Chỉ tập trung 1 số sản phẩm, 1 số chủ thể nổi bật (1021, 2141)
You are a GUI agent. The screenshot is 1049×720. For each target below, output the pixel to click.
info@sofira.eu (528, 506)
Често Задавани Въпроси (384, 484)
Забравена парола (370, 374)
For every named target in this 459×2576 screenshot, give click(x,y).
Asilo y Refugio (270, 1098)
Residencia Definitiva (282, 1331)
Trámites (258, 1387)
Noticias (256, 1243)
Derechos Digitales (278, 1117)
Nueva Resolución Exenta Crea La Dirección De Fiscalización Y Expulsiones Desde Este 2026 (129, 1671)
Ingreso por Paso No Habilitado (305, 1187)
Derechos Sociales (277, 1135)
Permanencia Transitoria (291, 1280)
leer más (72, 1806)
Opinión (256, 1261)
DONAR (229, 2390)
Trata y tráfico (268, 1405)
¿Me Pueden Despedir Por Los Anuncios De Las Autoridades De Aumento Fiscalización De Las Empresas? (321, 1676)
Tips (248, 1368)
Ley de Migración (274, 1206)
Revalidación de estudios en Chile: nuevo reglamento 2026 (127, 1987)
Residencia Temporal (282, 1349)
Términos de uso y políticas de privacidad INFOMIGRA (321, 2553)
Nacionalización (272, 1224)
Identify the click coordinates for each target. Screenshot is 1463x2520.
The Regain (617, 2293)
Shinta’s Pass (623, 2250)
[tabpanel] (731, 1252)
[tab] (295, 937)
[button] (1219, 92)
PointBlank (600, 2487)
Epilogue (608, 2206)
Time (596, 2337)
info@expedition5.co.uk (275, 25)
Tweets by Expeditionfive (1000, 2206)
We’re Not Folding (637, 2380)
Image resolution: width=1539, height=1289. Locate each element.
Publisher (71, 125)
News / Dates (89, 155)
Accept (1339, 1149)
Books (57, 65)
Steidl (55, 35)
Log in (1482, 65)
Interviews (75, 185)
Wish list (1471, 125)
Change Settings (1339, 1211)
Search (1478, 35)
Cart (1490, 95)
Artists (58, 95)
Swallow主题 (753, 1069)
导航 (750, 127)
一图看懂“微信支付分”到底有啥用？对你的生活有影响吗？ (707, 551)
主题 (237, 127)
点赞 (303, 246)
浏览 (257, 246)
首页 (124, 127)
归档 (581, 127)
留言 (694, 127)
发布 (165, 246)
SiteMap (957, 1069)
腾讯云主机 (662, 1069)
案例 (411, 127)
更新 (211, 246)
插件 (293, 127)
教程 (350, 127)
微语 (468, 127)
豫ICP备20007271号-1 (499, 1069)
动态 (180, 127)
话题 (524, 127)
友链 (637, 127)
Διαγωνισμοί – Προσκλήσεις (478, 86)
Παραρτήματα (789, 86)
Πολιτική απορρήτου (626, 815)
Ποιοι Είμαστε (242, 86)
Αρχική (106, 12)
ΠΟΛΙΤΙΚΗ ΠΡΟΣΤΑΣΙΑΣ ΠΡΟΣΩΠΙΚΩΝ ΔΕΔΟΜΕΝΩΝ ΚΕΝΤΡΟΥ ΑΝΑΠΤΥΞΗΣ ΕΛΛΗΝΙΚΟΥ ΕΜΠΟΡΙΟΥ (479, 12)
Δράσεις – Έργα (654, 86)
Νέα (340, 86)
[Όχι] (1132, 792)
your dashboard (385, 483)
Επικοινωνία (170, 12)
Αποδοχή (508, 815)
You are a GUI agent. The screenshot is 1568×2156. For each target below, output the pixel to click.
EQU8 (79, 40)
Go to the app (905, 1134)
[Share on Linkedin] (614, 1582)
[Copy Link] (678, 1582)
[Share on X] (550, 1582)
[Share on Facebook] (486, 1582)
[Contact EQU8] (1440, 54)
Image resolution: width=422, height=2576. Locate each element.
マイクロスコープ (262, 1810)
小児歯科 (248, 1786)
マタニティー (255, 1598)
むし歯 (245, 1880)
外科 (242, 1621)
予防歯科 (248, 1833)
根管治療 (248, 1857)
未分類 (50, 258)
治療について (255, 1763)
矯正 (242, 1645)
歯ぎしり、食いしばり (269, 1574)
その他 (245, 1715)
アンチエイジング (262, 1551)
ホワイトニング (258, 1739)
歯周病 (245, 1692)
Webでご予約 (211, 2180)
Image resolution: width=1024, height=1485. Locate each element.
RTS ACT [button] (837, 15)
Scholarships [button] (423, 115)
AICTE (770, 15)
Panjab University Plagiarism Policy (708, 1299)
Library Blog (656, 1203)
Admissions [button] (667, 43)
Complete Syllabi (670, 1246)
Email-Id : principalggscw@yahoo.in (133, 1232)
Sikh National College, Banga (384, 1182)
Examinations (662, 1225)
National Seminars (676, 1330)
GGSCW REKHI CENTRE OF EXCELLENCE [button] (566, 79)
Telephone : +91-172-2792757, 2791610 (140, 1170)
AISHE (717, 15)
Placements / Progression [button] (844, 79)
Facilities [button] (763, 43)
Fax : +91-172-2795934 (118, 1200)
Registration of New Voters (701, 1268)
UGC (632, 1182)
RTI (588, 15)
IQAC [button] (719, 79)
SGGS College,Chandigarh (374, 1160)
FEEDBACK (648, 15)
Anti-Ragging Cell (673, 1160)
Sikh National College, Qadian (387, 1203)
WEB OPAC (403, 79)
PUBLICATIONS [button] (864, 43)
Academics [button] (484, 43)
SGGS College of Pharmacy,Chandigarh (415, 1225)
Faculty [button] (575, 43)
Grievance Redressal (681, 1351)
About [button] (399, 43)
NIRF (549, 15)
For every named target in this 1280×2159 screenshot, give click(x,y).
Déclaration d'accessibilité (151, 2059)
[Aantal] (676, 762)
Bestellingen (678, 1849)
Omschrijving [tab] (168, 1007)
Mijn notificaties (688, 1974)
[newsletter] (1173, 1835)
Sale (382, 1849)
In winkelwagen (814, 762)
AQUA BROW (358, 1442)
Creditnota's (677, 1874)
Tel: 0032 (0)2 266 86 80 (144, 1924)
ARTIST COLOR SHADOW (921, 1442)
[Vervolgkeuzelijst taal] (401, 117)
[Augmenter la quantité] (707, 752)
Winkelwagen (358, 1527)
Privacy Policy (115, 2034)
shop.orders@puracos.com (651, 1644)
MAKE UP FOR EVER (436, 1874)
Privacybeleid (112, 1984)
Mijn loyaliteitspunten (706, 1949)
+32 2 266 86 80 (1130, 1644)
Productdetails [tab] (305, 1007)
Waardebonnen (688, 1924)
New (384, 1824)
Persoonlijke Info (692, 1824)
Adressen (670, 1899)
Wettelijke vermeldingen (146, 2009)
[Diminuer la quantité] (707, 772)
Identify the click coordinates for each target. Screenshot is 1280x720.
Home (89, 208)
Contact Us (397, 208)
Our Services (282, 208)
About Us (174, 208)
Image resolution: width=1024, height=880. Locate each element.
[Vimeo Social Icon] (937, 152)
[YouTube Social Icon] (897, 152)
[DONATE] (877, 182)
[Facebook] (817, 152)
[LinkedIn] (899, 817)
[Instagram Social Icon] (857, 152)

+ + + + + + +

Update the material above by writing it out again with "Trámites" replaced by "Gestiones" and every other part left unchanged.

Chỉ tập trung 1 số sản phẩm, 1 số chủ thể nổi bật (1021, 2141)
You are a GUI agent. The screenshot is 1049×720. For each target below, output the pixel to click.
info@sofira.eu (528, 506)
Често Задавани Въпроси (384, 484)
Забравена парола (370, 374)
For every named target in this 459×2576 screenshot, give click(x,y).
Asilo y Refugio (270, 1098)
Residencia Definitiva (282, 1331)
Gestiones (258, 1387)
Noticias (256, 1243)
Derechos Digitales (278, 1117)
Nueva Resolución Exenta Crea La Dirección De Fiscalización Y Expulsiones Desde Este 2026 (129, 1671)
Ingreso por Paso No Habilitado (305, 1187)
Derechos Sociales (277, 1135)
Permanencia Transitoria (291, 1280)
leer más (72, 1806)
Opinión (256, 1261)
DONAR (229, 2390)
Trata y tráfico (268, 1405)
¿Me Pueden Despedir Por Los Anuncios De Las Autoridades De Aumento Fiscalización De Las Empresas? (321, 1676)
Tips (248, 1368)
Ley de Migración (274, 1206)
Revalidación de estudios en Chile: nuevo reglamento 2026 (127, 1987)
Residencia Temporal (282, 1349)
Términos de uso y políticas de privacidad INFOMIGRA (321, 2553)
Nacionalización (272, 1224)
Identify the click coordinates for each target. Screenshot is 1463x2520.
The Regain (617, 2293)
Shinta’s Pass (623, 2250)
[tabpanel] (731, 1252)
[tab] (295, 937)
[button] (1219, 92)
PointBlank (600, 2487)
Epilogue (608, 2206)
Time (596, 2337)
info@expedition5.co.uk (275, 25)
Tweets by Expeditionfive (1000, 2206)
We’re Not Folding (637, 2380)
Image resolution: width=1539, height=1289. Locate each element.
Publisher (71, 125)
News / Dates (89, 155)
Accept (1339, 1149)
Books (57, 65)
Steidl (55, 35)
Log in (1482, 65)
Interviews (75, 185)
Wish list (1471, 125)
Change Settings (1339, 1211)
Search (1478, 35)
Cart (1490, 95)
Artists (58, 95)
Swallow主题 (753, 1069)
导航 (750, 127)
一图看懂“微信支付分”到底有啥用？对你的生活有影响吗？ (707, 551)
主题 (237, 127)
点赞 (303, 246)
浏览 (257, 246)
首页 (124, 127)
归档 (581, 127)
留言 (694, 127)
发布 (165, 246)
SiteMap (957, 1069)
腾讯云主机 (662, 1069)
案例 (411, 127)
更新 (211, 246)
插件 (293, 127)
教程 (350, 127)
微语 (468, 127)
豫ICP备20007271号-1 (499, 1069)
动态 (180, 127)
话题 (524, 127)
友链 (637, 127)
Διαγωνισμοί – Προσκλήσεις (478, 86)
Παραρτήματα (789, 86)
Πολιτική απορρήτου (626, 815)
Ποιοι Είμαστε (242, 86)
Αρχική (106, 12)
ΠΟΛΙΤΙΚΗ ΠΡΟΣΤΑΣΙΑΣ ΠΡΟΣΩΠΙΚΩΝ ΔΕΔΟΜΕΝΩΝ ΚΕΝΤΡΟΥ ΑΝΑΠΤΥΞΗΣ ΕΛΛΗΝΙΚΟΥ ΕΜΠΟΡΙΟΥ (479, 12)
Δράσεις – Έργα (654, 86)
Νέα (340, 86)
[Όχι] (1132, 792)
your dashboard (385, 483)
Επικοινωνία (170, 12)
Αποδοχή (508, 815)
You are a GUI agent. The screenshot is 1568×2156. For each target below, output the pixel to click.
EQU8 (79, 40)
Go to the app (905, 1134)
[Share on Linkedin] (614, 1582)
[Copy Link] (678, 1582)
[Share on X] (550, 1582)
[Share on Facebook] (486, 1582)
[Contact EQU8] (1440, 54)
Image resolution: width=422, height=2576. Locate each element.
マイクロスコープ (262, 1810)
小児歯科 (248, 1786)
マタニティー (255, 1598)
むし歯 (245, 1880)
外科 (242, 1621)
予防歯科 (248, 1833)
根管治療 (248, 1857)
未分類 (50, 258)
治療について (255, 1763)
矯正 (242, 1645)
歯ぎしり、食いしばり (269, 1574)
その他 (245, 1715)
アンチエイジング (262, 1551)
ホワイトニング (258, 1739)
歯周病 (245, 1692)
Webでご予約 (211, 2180)
Image resolution: width=1024, height=1485. Locate each element.
RTS ACT [button] (837, 15)
Scholarships [button] (423, 115)
AICTE (770, 15)
Panjab University Plagiarism Policy (708, 1299)
Library Blog (656, 1203)
Admissions [button] (667, 43)
Complete Syllabi (670, 1246)
Email-Id : principalggscw@yahoo.in (133, 1232)
Sikh National College, Banga (384, 1182)
Examinations (662, 1225)
National Seminars (676, 1330)
GGSCW REKHI CENTRE OF EXCELLENCE [button] (566, 79)
Telephone : +91-172-2792757, 2791610 (140, 1170)
AISHE (717, 15)
Placements / Progression [button] (844, 79)
Facilities [button] (763, 43)
Fax : +91-172-2795934 (118, 1200)
Registration of New Voters (701, 1268)
UGC (632, 1182)
RTI (588, 15)
IQAC [button] (719, 79)
SGGS College,Chandigarh (374, 1160)
FEEDBACK (648, 15)
Anti-Ragging Cell (673, 1160)
Sikh National College, Qadian (387, 1203)
WEB OPAC (403, 79)
PUBLICATIONS [button] (864, 43)
Academics [button] (484, 43)
SGGS College of Pharmacy,Chandigarh (415, 1225)
Faculty [button] (575, 43)
Grievance Redressal (681, 1351)
About [button] (399, 43)
NIRF (549, 15)
For every named target in this 1280×2159 screenshot, give click(x,y).
Déclaration d'accessibilité (151, 2059)
[Aantal] (676, 762)
Bestellingen (678, 1849)
Omschrijving [tab] (168, 1007)
Mijn notificaties (688, 1974)
[newsletter] (1173, 1835)
Sale (382, 1849)
In winkelwagen (814, 762)
AQUA BROW (358, 1442)
Creditnota's (677, 1874)
Tel: 0032 (0)2 266 86 80 (144, 1924)
ARTIST COLOR SHADOW (921, 1442)
[Vervolgkeuzelijst taal] (401, 117)
[Augmenter la quantité] (707, 752)
Winkelwagen (358, 1527)
Privacy Policy (115, 2034)
shop.orders@puracos.com (651, 1644)
MAKE UP FOR EVER (436, 1874)
Privacybeleid (112, 1984)
Mijn loyaliteitspunten (706, 1949)
+32 2 266 86 80 (1130, 1644)
Productdetails [tab] (305, 1007)
Waardebonnen (688, 1924)
New (384, 1824)
Persoonlijke Info (692, 1824)
Adressen (670, 1899)
Wettelijke vermeldingen (146, 2009)
[Diminuer la quantité] (707, 772)
Identify the click coordinates for each target. Screenshot is 1280x720.
Home (89, 208)
Contact Us (397, 208)
Our Services (282, 208)
About Us (174, 208)
Image resolution: width=1024, height=880. Locate each element.
[Vimeo Social Icon] (937, 152)
[YouTube Social Icon] (897, 152)
[DONATE] (877, 182)
[Facebook] (817, 152)
[LinkedIn] (899, 817)
[Instagram Social Icon] (857, 152)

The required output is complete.